* [SCHRIFTELIJKE OPDRACHT 1]: Vertaal de volgende zin uit het fragment over de Culturele Hoofdsteden hieronder in het Engels: "Dat is niet verwonderlijk, omdat de EU de Europese samenwerking ook als doel ziet."

Het bereik van de Europese activiteiten kan op dezelfde manier worden geëvalueerd als het bereik van culturele activiteiten in het algemeen, hoewel deze gegevens vooral kwantitatief zijn. Informatie over de bezoekers kan achterhaald worden door middel van enquêtes.

Maatschappelijke Europese waarde

Voor de Culturele Hoofdsteden zou het onderzoek naar veranderingen in de Europese identiteit op meerdere niveaus kunnen plaatsvinden: op het niveau van de stad, het land, en Europa. Dit onderzoek hoeft niet helemaal door de Culturele Hoofdsteden te worden uitgevoerd, maar dit kan bijvoorbeeld plaatsvinden door een vraag in de Eurobarometer, zoals Palmer / Rae Associates voorstellen (2004, vol. 1., p. 131). Het gaat dan om het onderzoeken van de waarden van het ‘culturele identificeren’ in relatie tot de Culturele Hoofdsteden van dat jaar. Als de Eurobarometer deze gegevens structureel gaat onderzoeken, dan kunnen Culturele Hoofdsteden met elkaar worden vergeleken, of kunnen landen die wel of niet een Culturele Hoofdstad hebben gekend met elkaar worden vergeleken. Het apart onderzoeken van de collectieve Europese identiteit omdat de relatie tussen de individuele Europese identiteit en de collectieve Europese identiteit niet direct is. Het is dus niet mogelijk om bijvoorbeeld de gegevens over de culturele individuele Europese identiteit uit twee evaluaties van Culturele Hoofdsteden van hetzelfde jaar bij elkaar op te tellen.

64

Secundaire waarden

Een aantal secundaire waarde-indicatoren zijn relevant voor de Europese dimensie. Europese samenwerking is één van de speerpunten van het EU-beleid ten opzichte van de Culturele Hoofdsteden, en de meest gebruikte invulling van de Europese dimensie. Deze samenwerking moet in het model van Van den Hoogen echter worden opgevat als secundaire waarde, omdat het een middel is om Europa te representeren en verbeelden. In de Kandidaatgids wordt dit onderscheid tussen inhoudelijke en uitvoerings-onderdelen van de Europese dimensie wel, gemaakt, maar in de praktijk blijken de Culturele Hoofdsteden en de evaluaties dit onderscheid niet te maken. Dat is niet verwonderlijk, omdat de EU de Europese samenwerking ook als doel ziet. Waarschijnlijk worden de Europese waarden en de doelstellingen van de Culturele Hoofdsteden verondersteld hier vanzelf uit voort te komen. De gegevens voor het meten van de secundaire waarde kunnen allemaal door de Culturele Hoofdsteden worden verzameld.

* [VERSTREKTE GEGEVENS]:
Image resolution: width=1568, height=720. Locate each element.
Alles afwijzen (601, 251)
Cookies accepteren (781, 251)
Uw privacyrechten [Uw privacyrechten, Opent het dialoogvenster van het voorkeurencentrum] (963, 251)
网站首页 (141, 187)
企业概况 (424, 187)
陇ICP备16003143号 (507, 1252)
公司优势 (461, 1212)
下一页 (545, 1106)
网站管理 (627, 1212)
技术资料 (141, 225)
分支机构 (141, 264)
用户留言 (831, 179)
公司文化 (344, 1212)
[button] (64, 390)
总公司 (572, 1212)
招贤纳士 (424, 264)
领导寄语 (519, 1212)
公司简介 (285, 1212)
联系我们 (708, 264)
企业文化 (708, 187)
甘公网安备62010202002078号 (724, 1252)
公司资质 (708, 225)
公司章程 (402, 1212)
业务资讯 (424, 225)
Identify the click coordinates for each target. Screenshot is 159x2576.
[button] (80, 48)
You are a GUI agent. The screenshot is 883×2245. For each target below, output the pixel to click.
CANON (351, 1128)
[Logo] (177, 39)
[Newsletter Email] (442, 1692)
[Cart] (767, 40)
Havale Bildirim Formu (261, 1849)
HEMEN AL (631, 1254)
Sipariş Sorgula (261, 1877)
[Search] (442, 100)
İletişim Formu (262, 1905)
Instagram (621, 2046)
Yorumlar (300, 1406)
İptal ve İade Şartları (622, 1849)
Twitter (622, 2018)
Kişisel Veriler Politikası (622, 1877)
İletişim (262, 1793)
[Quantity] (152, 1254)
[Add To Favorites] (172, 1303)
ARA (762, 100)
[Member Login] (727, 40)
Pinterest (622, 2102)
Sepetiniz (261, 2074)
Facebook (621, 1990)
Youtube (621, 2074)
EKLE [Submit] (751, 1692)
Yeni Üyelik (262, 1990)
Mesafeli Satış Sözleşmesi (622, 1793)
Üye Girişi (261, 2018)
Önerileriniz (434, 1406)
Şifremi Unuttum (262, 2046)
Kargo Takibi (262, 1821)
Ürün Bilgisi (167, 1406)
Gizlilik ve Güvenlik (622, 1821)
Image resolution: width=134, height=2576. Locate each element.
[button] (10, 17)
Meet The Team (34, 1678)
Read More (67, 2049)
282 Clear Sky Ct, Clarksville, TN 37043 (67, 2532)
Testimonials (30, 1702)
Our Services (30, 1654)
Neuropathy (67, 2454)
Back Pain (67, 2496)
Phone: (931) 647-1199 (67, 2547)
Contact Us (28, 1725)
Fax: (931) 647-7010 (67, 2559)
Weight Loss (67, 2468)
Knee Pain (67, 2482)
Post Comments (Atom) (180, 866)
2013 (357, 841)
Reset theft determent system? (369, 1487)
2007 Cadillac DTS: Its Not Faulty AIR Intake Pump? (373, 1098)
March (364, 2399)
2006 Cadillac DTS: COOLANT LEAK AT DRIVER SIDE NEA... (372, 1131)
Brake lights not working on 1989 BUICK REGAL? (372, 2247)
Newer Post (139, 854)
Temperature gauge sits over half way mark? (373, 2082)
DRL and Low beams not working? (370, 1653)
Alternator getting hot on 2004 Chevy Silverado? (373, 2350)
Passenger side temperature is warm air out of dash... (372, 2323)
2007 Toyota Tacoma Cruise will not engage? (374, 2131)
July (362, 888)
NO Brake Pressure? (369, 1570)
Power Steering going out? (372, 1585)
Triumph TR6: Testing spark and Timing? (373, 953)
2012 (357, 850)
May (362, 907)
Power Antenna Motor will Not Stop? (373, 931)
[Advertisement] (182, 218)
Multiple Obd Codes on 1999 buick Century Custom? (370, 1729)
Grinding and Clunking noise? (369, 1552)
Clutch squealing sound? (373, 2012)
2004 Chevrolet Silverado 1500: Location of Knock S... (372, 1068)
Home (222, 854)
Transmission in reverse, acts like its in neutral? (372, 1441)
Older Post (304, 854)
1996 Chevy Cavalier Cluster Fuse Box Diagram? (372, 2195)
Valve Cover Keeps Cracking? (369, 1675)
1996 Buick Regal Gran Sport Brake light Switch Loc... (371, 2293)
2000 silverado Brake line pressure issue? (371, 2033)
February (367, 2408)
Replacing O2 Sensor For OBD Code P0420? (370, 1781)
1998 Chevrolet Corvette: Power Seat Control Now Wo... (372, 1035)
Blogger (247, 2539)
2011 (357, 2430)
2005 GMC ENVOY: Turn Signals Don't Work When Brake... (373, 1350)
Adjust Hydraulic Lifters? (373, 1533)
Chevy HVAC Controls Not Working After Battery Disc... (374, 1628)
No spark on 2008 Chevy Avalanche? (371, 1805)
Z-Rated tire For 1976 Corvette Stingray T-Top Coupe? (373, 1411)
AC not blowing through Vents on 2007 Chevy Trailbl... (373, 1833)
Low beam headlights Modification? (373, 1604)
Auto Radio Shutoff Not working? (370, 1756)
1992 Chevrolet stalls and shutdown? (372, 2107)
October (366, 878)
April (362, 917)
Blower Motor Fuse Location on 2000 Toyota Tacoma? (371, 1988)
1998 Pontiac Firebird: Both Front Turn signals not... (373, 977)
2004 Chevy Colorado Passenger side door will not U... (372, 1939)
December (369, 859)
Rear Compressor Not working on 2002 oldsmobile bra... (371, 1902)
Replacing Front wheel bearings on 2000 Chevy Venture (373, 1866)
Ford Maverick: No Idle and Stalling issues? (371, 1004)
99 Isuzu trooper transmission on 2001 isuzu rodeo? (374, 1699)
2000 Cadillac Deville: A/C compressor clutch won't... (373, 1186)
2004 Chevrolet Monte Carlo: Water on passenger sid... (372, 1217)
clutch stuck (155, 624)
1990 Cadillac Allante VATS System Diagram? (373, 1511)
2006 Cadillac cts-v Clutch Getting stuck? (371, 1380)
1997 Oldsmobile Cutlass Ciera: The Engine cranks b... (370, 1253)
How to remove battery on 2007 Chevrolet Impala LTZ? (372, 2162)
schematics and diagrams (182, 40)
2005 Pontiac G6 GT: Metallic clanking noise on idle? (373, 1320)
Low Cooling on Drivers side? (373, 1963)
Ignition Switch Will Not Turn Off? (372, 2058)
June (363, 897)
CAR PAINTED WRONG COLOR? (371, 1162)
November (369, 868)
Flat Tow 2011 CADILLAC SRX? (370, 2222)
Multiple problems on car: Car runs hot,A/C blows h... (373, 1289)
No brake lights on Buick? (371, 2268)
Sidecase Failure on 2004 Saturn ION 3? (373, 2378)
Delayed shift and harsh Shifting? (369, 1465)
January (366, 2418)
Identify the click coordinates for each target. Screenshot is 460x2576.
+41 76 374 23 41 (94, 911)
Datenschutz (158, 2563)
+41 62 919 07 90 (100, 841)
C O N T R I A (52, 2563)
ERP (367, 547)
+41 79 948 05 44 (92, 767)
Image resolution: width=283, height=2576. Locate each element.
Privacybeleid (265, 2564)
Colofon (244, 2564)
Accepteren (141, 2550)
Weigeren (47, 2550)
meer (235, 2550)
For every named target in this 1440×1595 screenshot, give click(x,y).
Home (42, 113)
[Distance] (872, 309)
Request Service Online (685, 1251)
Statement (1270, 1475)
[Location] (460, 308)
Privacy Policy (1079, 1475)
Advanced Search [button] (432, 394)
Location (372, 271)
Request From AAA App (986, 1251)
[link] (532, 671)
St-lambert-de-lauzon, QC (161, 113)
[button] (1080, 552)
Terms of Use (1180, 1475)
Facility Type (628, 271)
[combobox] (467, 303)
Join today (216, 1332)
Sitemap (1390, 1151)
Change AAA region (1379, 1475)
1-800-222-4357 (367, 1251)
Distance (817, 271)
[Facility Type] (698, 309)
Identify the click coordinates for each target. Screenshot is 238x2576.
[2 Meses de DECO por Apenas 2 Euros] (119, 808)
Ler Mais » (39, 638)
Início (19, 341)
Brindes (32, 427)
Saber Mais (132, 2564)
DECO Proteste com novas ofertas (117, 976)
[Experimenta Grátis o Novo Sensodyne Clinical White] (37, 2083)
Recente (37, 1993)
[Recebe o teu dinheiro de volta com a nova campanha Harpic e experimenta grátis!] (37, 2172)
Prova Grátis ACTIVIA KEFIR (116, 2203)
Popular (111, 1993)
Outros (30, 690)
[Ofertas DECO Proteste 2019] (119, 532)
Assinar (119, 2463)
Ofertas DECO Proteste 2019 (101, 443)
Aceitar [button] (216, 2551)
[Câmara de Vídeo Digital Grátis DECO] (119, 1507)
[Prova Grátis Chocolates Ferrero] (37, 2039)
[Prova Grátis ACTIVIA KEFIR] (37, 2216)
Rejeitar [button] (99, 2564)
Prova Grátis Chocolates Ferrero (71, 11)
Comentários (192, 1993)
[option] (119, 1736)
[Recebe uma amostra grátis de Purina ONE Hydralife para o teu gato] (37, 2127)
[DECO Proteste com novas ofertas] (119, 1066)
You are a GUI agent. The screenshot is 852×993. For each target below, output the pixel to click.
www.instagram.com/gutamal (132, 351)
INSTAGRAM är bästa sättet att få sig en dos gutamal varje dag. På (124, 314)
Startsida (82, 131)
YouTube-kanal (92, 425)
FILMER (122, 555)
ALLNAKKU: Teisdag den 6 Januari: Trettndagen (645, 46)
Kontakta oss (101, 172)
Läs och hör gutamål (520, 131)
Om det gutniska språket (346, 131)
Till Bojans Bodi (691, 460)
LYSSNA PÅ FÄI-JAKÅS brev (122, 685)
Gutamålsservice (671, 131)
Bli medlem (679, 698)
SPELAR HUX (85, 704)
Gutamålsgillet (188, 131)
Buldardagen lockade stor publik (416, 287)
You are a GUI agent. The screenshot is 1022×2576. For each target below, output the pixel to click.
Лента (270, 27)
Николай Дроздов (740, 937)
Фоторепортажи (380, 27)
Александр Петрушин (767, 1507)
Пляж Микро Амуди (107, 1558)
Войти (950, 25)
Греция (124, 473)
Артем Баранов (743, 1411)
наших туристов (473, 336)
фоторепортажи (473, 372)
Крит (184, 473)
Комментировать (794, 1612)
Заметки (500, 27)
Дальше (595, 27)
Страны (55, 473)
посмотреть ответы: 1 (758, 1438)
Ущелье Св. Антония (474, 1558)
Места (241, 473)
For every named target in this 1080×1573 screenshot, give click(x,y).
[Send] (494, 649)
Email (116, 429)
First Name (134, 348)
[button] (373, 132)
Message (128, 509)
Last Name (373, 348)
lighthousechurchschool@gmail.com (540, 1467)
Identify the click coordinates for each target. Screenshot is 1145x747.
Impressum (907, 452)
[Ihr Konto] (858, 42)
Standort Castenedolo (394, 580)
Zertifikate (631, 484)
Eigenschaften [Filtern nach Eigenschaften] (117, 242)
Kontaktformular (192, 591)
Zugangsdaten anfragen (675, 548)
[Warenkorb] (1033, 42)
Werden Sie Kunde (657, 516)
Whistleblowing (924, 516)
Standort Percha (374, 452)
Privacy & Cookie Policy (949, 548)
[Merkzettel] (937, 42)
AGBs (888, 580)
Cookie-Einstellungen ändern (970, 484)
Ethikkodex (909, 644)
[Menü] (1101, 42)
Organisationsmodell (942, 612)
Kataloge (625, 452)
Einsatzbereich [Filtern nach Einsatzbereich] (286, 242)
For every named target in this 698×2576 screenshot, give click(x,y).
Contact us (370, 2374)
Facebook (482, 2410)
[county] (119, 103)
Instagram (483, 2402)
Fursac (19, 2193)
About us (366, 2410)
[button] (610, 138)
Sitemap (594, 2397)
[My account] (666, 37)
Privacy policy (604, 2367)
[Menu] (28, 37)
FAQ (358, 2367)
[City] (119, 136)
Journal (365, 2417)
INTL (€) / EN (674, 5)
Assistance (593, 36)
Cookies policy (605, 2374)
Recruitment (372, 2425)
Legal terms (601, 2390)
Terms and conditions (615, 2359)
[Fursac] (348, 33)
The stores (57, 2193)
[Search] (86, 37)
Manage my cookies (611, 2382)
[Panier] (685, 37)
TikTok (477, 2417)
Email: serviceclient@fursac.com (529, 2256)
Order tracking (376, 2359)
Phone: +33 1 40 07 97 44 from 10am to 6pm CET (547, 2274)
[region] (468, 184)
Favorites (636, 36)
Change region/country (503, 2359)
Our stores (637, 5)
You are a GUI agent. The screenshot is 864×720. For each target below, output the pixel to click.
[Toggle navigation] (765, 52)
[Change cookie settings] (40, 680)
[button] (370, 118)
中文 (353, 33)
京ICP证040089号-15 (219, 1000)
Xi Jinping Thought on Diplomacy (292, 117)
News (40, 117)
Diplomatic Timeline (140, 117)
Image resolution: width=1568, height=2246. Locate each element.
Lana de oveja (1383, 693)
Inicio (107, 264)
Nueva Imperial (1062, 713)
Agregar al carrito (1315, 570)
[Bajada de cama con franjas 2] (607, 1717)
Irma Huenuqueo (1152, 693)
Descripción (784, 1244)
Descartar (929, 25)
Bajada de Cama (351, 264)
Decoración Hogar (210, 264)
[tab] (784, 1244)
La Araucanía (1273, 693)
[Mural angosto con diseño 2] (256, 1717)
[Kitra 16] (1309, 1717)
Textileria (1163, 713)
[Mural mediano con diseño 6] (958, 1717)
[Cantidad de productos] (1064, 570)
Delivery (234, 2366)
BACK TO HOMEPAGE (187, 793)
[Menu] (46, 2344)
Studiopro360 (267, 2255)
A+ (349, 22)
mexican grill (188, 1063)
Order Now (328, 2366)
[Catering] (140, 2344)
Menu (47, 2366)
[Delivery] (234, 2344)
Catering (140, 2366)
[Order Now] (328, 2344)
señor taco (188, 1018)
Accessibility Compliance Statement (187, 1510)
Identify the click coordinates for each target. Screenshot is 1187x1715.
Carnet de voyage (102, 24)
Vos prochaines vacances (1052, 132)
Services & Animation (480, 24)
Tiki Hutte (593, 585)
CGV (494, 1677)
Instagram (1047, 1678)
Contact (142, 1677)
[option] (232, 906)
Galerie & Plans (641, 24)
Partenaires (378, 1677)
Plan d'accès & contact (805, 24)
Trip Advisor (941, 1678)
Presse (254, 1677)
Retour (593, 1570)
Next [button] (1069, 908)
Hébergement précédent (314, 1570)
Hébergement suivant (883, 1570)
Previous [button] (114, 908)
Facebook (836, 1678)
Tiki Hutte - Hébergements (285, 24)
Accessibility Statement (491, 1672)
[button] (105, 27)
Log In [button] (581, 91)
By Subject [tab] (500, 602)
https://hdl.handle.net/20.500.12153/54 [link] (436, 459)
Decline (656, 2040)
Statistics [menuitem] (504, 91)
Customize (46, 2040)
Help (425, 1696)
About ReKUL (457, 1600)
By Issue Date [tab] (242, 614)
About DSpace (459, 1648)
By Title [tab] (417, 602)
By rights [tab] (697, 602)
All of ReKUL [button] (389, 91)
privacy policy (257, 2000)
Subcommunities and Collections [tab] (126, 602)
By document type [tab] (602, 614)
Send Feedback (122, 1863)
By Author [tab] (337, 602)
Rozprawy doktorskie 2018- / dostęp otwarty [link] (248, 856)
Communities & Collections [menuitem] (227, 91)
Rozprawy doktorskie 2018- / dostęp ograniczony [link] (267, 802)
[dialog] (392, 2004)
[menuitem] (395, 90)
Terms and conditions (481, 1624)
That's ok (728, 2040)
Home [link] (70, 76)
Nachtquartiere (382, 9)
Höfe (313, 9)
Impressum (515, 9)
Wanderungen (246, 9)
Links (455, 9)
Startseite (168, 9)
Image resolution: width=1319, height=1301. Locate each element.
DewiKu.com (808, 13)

* [SCHRIFTELIJKE OPDRACHT 2]: Geef aan hoeveel regels van de bovenstaande records het woord "pixel" bevatten. Vermeld alleen het aantal.

* [SCHRIFTELIJK ANTWOORD 1]: That is not surprising, because the EU also sees European cooperation as a goal.

* [SCHRIFTELIJK ANTWOORD 2]: 4